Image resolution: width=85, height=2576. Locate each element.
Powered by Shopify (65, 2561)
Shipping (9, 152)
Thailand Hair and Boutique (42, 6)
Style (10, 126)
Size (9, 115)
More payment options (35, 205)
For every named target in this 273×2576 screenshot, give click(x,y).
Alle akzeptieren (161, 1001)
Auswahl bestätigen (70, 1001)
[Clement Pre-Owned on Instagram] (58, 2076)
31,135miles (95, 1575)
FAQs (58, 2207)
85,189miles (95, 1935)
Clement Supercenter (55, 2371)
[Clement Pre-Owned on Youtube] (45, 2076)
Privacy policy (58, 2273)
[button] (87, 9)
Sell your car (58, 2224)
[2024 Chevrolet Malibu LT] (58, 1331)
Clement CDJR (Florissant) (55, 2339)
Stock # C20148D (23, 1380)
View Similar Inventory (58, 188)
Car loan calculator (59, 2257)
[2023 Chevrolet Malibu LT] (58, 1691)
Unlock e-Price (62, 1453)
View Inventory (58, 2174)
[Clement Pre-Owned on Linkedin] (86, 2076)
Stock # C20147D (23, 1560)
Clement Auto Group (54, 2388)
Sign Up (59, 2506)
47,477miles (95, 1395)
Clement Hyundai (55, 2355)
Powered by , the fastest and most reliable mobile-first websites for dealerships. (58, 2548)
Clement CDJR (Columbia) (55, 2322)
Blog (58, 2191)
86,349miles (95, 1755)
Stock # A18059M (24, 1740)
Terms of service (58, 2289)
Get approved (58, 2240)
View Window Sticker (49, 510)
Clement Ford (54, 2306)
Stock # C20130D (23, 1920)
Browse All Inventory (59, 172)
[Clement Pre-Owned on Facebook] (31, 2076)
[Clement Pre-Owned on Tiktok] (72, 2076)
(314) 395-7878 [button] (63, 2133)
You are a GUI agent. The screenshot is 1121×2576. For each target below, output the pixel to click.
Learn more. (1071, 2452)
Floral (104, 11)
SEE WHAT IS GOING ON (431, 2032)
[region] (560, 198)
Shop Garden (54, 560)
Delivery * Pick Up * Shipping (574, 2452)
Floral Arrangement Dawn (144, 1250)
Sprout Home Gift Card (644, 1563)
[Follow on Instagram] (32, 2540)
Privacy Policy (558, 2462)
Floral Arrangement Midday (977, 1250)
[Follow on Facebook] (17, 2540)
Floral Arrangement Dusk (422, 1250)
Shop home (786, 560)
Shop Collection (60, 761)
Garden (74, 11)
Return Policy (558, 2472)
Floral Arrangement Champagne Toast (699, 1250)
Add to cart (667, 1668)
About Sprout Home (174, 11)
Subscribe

(WORK INSTRUCTION): Each entry above is to be written out exactly.

(SOLUTION):
Image resolution: width=85, height=2576. Locate each element.
Powered by Shopify (65, 2561)
Shipping (9, 152)
Thailand Hair and Boutique (42, 6)
Style (10, 126)
Size (9, 115)
More payment options (35, 205)
For every named target in this 273×2576 screenshot, give click(x,y).
Alle akzeptieren (161, 1001)
Auswahl bestätigen (70, 1001)
[Clement Pre-Owned on Instagram] (58, 2076)
31,135miles (95, 1575)
FAQs (58, 2207)
85,189miles (95, 1935)
Clement Supercenter (55, 2371)
[Clement Pre-Owned on Youtube] (45, 2076)
Privacy policy (58, 2273)
[button] (87, 9)
Sell your car (58, 2224)
[2024 Chevrolet Malibu LT] (58, 1331)
Clement CDJR (Florissant) (55, 2339)
Stock # C20148D (23, 1380)
View Similar Inventory (58, 188)
Car loan calculator (59, 2257)
[2023 Chevrolet Malibu LT] (58, 1691)
Unlock e-Price (62, 1453)
View Inventory (58, 2174)
[Clement Pre-Owned on Linkedin] (86, 2076)
Stock # C20147D (23, 1560)
Clement Auto Group (54, 2388)
Sign Up (59, 2506)
47,477miles (95, 1395)
Clement Hyundai (55, 2355)
Powered by , the fastest and most reliable mobile-first websites for dealerships. (58, 2548)
Clement CDJR (Columbia) (55, 2322)
Blog (58, 2191)
86,349miles (95, 1755)
Stock # A18059M (24, 1740)
Terms of service (58, 2289)
Get approved (58, 2240)
View Window Sticker (49, 510)
Clement Ford (54, 2306)
Stock # C20130D (23, 1920)
Browse All Inventory (59, 172)
[Clement Pre-Owned on Facebook] (31, 2076)
[Clement Pre-Owned on Tiktok] (72, 2076)
(314) 395-7878 [button] (63, 2133)
You are a GUI agent. The screenshot is 1121×2576. For each target below, output the pixel to click.
Learn more. (1071, 2452)
Floral (104, 11)
SEE WHAT IS GOING ON (431, 2032)
[region] (560, 198)
Shop Garden (54, 560)
Delivery * Pick Up * Shipping (574, 2452)
Floral Arrangement Dawn (144, 1250)
Sprout Home Gift Card (644, 1563)
[Follow on Instagram] (32, 2540)
Privacy Policy (558, 2462)
Floral Arrangement Midday (977, 1250)
[Follow on Facebook] (17, 2540)
Floral Arrangement Dusk (422, 1250)
Shop home (786, 560)
Shop Collection (60, 761)
Garden (74, 11)
Return Policy (558, 2472)
Floral Arrangement Champagne Toast (699, 1250)
Add to cart (667, 1668)
About Sprout Home (174, 11)
Subscribe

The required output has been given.